++++ EXTRACTED ENTRIES ++++

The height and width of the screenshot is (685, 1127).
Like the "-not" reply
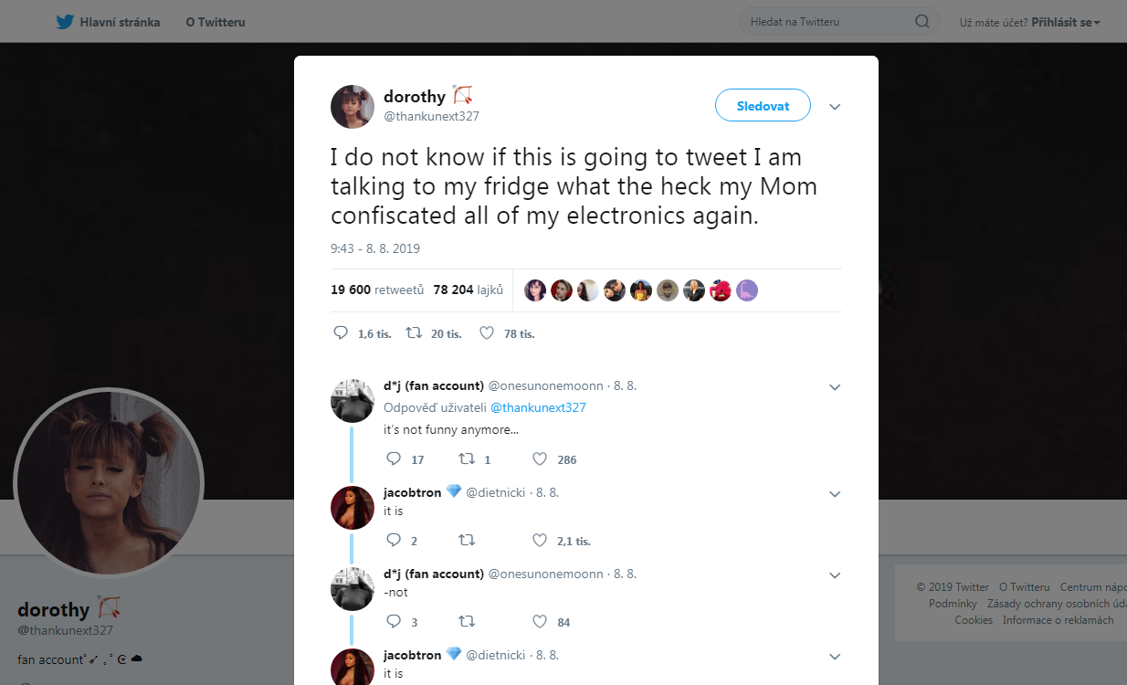pos(540,621)
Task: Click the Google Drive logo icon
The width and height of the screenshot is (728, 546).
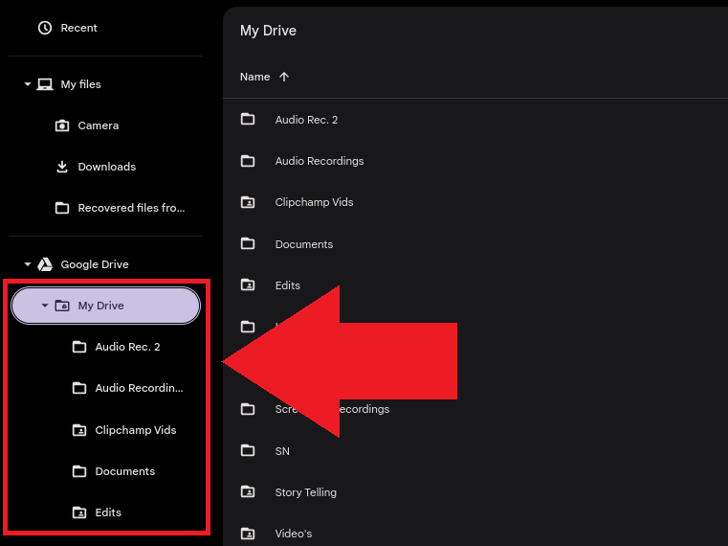Action: pos(44,264)
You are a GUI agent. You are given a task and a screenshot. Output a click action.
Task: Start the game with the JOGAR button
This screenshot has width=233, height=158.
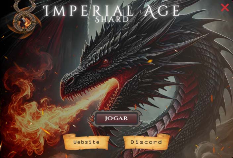pos(117,118)
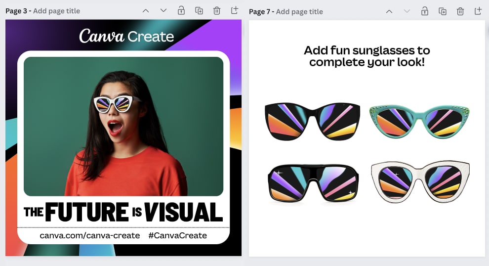Edit Page 7 title field

299,12
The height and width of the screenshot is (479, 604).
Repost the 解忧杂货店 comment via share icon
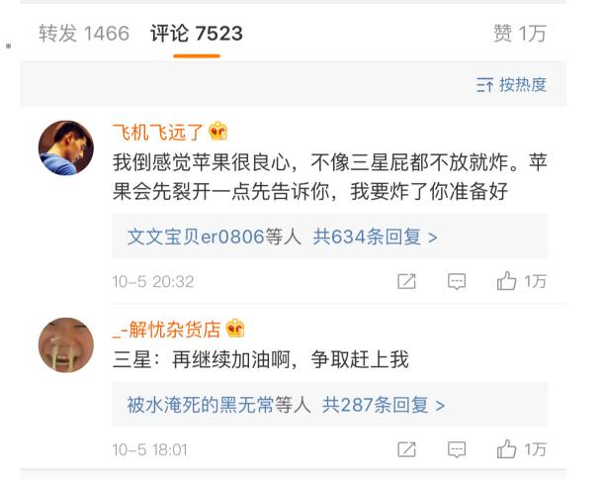[x=406, y=449]
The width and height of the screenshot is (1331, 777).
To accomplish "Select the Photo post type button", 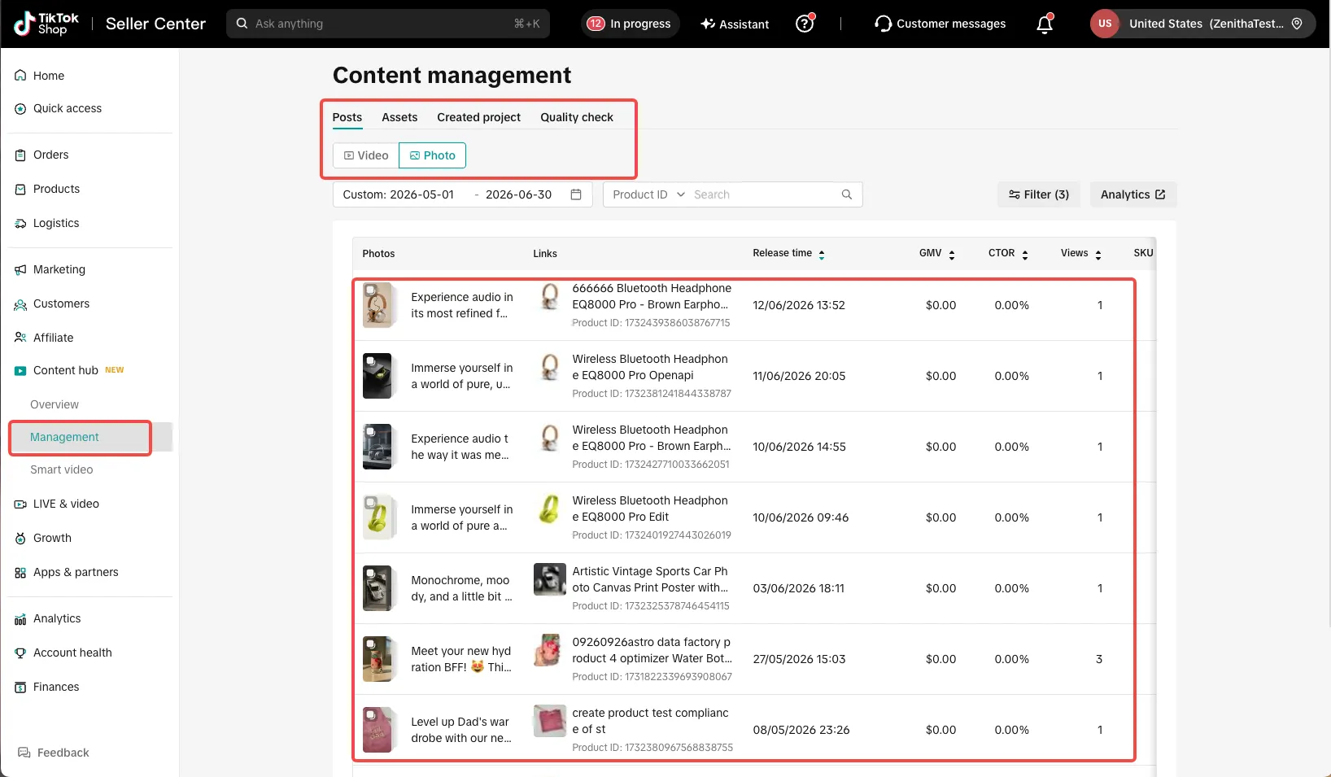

++++

* [TASK OBJECTIVE]
Find the line containing "Repost the 解忧杂货店 comment via share icon" in the records above and restate it, and each line after it through the end, word for word, dropping the pictures.

* [RESPONSE BOX]
Repost the 解忧杂货店 comment via share icon
[x=406, y=449]
The width and height of the screenshot is (1331, 777).
To accomplish "Select the Photo post type button", 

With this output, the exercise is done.